Kazimierz Nowak (January 11, 1897 – October 13, 1937) was a Polish traveller, correspondent and photographer, born in Stryi, now part of Ukraine.

After World War I he lived in Poznań. From 1931-36, he traveled alone, on foot and by bicycle across Africa, covering a distance of 40,000 km: from Libya to South Africa (Cape Agulhas) and back to Algeria . He seems to be the only man in the world to have done it. His accounts of the travel were first published jointly as late as in 2000, as a book entitled Rowerem i pieszo przez Czarny Ląd (By bicycle and on foot across the Black Land). He died in Poznań from pneumonia as a consequence of emaciation of the body due to the travel, malaria and leg surgery.

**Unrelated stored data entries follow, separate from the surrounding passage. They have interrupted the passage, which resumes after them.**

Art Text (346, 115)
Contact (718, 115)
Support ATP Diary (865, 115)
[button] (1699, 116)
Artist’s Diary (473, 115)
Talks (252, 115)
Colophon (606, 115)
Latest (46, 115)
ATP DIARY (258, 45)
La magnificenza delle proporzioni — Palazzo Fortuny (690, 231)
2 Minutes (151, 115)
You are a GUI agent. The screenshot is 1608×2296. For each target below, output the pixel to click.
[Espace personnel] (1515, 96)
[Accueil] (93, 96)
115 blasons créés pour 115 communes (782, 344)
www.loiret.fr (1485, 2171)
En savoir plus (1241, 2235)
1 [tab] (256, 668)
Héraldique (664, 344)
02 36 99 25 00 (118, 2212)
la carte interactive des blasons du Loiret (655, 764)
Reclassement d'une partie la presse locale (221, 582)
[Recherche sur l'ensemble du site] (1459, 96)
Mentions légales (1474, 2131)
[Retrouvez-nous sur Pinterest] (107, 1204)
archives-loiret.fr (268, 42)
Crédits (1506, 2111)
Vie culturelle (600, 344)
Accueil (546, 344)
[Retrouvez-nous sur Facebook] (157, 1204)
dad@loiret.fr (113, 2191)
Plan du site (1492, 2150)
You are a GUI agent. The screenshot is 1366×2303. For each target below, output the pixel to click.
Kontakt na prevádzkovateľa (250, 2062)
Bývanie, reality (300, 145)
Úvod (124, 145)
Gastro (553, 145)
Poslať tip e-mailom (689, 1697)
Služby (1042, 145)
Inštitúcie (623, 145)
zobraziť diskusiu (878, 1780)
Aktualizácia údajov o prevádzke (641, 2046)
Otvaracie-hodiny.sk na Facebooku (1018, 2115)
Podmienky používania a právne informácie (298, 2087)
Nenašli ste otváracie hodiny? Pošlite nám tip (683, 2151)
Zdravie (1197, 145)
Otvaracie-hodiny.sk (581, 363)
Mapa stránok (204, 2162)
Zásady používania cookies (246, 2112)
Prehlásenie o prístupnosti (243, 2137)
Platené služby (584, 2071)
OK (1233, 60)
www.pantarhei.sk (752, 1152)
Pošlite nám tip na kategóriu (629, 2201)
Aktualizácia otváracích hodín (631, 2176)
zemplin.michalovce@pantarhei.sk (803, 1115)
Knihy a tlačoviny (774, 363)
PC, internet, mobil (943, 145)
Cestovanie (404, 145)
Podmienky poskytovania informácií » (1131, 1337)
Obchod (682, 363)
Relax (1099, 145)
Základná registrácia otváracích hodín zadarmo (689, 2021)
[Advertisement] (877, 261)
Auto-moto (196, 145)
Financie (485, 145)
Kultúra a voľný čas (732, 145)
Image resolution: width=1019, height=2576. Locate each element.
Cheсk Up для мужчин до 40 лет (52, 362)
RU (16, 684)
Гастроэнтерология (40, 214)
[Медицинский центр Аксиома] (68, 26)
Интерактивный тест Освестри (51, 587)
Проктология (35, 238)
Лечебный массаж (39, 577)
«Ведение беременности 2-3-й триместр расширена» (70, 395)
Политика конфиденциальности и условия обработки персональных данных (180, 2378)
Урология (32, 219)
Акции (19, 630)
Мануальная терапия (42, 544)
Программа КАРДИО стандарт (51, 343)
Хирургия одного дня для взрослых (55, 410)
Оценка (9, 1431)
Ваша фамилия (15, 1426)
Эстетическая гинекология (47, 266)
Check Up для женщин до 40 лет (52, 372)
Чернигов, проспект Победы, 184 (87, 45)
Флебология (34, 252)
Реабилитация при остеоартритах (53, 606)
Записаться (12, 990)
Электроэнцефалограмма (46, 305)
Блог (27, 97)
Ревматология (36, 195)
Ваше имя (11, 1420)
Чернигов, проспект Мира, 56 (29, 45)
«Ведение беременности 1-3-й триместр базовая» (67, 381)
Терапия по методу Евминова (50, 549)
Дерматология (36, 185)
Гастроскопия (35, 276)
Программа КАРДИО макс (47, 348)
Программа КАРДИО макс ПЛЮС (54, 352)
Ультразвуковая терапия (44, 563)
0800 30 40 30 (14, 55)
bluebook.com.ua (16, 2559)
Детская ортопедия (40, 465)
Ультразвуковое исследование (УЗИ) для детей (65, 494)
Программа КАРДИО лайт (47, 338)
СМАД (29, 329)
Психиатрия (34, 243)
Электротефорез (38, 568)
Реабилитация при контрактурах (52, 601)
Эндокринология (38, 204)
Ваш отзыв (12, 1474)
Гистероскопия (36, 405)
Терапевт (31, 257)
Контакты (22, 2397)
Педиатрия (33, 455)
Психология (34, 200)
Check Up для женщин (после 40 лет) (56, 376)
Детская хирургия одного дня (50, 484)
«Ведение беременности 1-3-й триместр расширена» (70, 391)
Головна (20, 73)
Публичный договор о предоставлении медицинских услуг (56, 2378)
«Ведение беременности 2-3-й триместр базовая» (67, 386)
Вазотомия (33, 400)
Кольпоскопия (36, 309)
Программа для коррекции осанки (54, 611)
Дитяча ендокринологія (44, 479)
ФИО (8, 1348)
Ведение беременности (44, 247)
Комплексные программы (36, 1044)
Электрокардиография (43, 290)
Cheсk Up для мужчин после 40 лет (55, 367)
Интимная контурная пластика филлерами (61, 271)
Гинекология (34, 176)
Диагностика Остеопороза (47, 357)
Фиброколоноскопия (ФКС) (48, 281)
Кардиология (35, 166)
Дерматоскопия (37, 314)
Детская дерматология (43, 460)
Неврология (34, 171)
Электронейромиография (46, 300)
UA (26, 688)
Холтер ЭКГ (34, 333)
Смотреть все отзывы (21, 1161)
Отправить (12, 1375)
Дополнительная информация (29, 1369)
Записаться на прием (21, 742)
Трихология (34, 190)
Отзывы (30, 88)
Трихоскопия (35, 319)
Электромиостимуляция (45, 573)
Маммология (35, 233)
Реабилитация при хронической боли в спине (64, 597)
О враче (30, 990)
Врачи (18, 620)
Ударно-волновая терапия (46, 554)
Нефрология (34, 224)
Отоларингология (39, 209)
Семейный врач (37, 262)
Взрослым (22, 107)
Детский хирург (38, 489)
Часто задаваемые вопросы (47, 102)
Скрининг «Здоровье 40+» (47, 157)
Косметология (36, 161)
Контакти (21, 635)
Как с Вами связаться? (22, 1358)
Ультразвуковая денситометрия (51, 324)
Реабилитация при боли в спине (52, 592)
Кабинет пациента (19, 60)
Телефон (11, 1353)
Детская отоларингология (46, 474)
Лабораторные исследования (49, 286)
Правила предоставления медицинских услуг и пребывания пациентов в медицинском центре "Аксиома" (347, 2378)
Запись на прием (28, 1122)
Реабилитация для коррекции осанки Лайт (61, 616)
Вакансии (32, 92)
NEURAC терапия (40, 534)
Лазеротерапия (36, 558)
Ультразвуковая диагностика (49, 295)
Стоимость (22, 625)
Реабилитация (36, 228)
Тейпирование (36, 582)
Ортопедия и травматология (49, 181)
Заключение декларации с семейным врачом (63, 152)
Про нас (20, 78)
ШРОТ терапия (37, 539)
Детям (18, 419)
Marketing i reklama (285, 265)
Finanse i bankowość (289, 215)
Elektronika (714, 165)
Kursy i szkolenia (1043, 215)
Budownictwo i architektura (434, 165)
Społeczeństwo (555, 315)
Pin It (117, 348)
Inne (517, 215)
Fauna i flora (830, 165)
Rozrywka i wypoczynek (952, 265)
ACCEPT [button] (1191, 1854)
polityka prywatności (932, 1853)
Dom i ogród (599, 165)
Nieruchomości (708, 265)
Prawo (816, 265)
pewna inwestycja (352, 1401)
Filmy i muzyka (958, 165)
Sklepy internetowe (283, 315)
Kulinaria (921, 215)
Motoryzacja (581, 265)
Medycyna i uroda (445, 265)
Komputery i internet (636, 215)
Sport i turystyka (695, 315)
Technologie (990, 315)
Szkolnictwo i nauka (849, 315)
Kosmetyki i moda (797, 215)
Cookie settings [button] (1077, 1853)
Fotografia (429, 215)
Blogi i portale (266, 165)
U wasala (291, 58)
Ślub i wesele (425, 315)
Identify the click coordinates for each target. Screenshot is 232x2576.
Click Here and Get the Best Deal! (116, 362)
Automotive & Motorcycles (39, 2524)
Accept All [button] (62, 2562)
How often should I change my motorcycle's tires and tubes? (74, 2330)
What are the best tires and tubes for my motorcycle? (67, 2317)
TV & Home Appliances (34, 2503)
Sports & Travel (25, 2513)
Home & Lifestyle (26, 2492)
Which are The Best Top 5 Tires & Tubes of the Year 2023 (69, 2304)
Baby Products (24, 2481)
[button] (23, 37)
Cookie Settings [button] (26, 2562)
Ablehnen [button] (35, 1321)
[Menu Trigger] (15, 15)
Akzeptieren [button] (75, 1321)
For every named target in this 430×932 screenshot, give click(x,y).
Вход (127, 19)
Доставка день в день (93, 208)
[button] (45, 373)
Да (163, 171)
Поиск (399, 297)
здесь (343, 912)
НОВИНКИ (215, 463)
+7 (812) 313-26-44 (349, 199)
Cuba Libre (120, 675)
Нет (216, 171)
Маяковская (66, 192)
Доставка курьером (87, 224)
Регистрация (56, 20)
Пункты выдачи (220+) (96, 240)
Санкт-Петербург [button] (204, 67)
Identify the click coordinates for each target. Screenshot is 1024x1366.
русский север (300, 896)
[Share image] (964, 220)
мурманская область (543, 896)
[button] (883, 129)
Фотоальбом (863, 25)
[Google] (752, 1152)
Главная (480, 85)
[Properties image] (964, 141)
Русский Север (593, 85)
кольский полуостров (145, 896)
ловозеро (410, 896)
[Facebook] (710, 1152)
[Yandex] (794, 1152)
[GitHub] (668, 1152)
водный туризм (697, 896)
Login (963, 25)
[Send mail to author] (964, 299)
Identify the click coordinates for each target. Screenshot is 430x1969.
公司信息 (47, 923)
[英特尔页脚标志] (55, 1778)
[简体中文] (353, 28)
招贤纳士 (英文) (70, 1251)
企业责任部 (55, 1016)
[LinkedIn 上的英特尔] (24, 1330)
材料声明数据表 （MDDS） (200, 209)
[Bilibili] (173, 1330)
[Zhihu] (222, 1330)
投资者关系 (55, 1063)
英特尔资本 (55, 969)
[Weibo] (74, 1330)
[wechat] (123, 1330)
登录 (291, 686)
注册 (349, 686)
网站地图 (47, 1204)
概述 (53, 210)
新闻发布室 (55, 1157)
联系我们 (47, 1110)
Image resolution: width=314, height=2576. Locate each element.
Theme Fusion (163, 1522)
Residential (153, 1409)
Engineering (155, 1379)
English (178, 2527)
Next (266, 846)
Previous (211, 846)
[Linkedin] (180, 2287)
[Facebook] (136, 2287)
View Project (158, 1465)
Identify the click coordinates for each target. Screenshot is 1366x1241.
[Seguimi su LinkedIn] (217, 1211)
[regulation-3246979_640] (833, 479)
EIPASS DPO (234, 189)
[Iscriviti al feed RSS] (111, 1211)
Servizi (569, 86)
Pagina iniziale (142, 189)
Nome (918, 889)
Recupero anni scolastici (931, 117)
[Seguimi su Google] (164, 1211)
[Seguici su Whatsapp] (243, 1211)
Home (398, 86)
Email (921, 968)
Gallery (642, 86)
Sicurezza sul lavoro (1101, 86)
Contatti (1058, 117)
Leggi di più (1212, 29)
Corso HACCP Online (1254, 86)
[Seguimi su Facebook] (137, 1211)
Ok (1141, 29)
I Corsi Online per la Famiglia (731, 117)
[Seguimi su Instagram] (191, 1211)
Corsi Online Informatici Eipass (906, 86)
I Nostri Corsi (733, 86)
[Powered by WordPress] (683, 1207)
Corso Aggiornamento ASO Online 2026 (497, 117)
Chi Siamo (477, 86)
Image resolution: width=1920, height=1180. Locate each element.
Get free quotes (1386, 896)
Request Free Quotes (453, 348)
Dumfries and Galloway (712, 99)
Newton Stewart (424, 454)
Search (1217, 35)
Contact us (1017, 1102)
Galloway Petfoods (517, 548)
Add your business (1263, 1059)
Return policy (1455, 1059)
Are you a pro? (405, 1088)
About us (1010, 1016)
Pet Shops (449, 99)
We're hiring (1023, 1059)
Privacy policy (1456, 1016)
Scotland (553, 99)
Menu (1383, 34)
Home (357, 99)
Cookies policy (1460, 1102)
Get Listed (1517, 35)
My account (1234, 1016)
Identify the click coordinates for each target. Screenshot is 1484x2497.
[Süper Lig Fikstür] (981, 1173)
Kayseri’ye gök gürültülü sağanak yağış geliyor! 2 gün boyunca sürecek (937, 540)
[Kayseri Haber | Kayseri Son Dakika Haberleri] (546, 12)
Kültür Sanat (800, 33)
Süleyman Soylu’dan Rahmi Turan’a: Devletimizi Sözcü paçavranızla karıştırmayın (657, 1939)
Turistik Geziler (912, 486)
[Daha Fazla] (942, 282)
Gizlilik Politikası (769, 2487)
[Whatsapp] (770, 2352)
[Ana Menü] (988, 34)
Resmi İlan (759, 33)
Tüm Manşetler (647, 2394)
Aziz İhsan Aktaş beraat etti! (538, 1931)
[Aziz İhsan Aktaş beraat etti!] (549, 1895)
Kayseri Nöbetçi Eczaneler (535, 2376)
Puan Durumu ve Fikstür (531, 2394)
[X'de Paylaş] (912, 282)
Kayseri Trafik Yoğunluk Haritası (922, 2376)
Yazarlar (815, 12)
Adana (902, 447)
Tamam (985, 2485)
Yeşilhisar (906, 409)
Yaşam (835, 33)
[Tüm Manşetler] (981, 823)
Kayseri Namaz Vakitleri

Commemorative plaque in Poznań

On 25 November 2006 in the Hall of Poznań Main Railway Station, where Kazimierz Nowak began and ended his travel, Ryszard Kapuściński, a Polish writer, unveiled a commemorative plaque dedicated to him. In his speech accompanying the ceremony he described Nowak as follows:

Through his accomplishment, Kazimierz Nowak deserves a place in dictionaries and encyclopedias and a mention among such names as Stanley and Livingstone. He was a man of great imagination and courage, a man who knew no fear. He showed that a lonely white man, with no means to protect himself, carrying no weapons but only his faith in another being, can cross alone a vast continent. He did all this in the times when Europe was only beginning to discover the Third World. He taught us as early as in the 1930s how to treat the Third World and its inhabitants.

Only those who know the regions through which Kazimierz Nowak travelled and the way he did it can really appreciate that heroic courage joined with extraordinary modesty. He did not boast, he simply described what he saw.